ALBANY -- In order to make its voice heard on real estate tax issues, a local taxpayer group plans to flood the government with appeals.

Facing a system rife with legal terminology won't be easy, even with a guide.

Attorney Jeremy Lynch explained to the Dougherty County Taxpayer's Association how to file appeals on real estate tax assessments. He spoke Thursday night at Merry Acres Conference Center. Not many in the crowd of more than 150 took notes.

"Maybe 10 percent of the people caught on," said B.J. Fletcher, a member of the group. "We might need a professional to do this. It was just too complex for many of us."

In an hour presentation, Lynch walked the crowd through filing a real estate tax return -- a PT-50R. This is required every year, but not many people in the crowd bother to file.

Filling out the form is not an appeal, but it must be filled out in order to eventually appeal. The taxpayer will make his own assessment of the property value. If that value is rejected by the assessor, the taxpayer then has 45 days to make the appeal.

According to Lynch, the best basis for an appeal is uniformity of taxation. It can also be coupled with a fair market value appeal.

Uniformity of taxation means, Lynch said, that a property, house and accessories such as a swimming pool would be taxed the same as another property, house and swimming pool of the same size and features.

The idea is to find similar properties that have been assessed at lower value and present them as part of an argument to have the taxpayer's property assessed lower.

"This is the best argument for an appeal that I have found," Lynch said. "It is the argument that judges and assessors have told me is the best."

Lynch went through the process that an appeal would take after it is filed.
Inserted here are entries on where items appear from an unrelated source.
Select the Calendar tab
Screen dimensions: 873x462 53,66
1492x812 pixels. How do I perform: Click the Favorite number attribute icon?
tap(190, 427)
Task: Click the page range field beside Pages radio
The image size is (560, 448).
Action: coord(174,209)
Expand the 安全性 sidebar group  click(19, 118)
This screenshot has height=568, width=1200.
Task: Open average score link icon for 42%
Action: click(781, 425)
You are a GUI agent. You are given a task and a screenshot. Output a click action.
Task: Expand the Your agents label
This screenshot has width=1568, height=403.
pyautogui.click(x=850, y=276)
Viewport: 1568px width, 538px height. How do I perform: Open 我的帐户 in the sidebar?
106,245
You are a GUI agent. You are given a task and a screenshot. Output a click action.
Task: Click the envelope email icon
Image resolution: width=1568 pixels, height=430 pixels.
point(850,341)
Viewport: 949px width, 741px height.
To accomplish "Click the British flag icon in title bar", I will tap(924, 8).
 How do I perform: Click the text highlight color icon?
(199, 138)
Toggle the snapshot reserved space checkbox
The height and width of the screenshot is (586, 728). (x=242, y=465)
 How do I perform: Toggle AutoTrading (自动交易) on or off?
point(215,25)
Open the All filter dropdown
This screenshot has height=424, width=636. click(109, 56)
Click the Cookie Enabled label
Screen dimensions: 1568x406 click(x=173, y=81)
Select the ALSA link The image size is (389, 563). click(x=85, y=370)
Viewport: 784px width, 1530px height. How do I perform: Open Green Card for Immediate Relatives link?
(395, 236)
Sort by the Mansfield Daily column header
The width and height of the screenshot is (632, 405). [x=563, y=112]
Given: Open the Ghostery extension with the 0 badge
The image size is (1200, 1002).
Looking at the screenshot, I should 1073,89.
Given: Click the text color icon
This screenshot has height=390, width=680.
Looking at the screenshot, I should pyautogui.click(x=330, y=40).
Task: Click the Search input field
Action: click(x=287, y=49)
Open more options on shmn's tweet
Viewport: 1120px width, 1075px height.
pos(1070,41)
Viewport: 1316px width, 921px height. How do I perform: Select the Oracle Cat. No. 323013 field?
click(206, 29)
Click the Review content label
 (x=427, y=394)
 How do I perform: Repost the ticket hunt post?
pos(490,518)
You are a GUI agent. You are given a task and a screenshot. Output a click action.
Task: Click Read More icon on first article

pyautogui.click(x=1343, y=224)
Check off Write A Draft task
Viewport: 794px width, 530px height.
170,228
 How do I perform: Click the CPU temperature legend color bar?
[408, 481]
It could be called daunting to the layperson.

Despite the complexity of the undertaking, Richard Thomas, chairman of the Dougherty County Taxpayer's Association, hopes to put a wrench in the gears of the taxing agency.

"People are still paying (real estate) taxes on the assessment that was done in 2007, at the height of the market," Thomas said. "The market has gone way down since then. We hope to file enough appeals to force a reassessment."